Apartheid Israel is now on the defensive, because of its siege of Gaza and the barbarous attack on the Gaza flotilla. Here details of legality, which can be endlessly argued, are not the point. Israel’s action on the open seas is simply morally and ethically repugnant, just as its attacks on the Gazans are. Slavery was once legal but it was never right. And Israel’s partisans love to tie up discussion on minutiae, which diverts attention from the major point just as a charge of “anti-Semitism” does.
With Israel on the defensive, those who oppose its apartheid policies and its baleful influence on U.S. foreign policy should press their advantage. Appropriate discussions now are those like Justin Raimondo has initiated in a recent piece. Raimondo provides a fine example of the outrage over Israeli atrocities which deserve uncompromising condemnation. And Colbert gives us a fine example of the ridicule, which the increasingly absurd lies of the Apartheid state deserve.

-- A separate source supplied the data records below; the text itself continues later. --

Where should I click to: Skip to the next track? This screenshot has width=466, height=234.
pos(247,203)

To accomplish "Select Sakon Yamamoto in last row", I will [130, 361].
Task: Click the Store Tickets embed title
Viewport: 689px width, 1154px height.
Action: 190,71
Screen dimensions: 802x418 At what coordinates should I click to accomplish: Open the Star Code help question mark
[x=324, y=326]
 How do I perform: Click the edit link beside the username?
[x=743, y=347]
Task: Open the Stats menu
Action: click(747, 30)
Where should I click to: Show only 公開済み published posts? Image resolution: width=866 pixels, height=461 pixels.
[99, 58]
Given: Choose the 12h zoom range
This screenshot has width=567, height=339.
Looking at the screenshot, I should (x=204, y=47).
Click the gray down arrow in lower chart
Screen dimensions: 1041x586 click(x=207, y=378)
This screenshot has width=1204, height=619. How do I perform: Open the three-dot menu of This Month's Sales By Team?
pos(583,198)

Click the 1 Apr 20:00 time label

Are you anti-Israel?, the question arises. The answer should be an uequivocal yes, because decency demands it just as an anti-South Africa attitude was warranted when it was an Apartheid state as Israel is today. It is not simply that there are “some things wrong with Israel.” It is fundamentally flawed, founded on ethnic cleansing, which continues to this day, along with its Apartheid structure.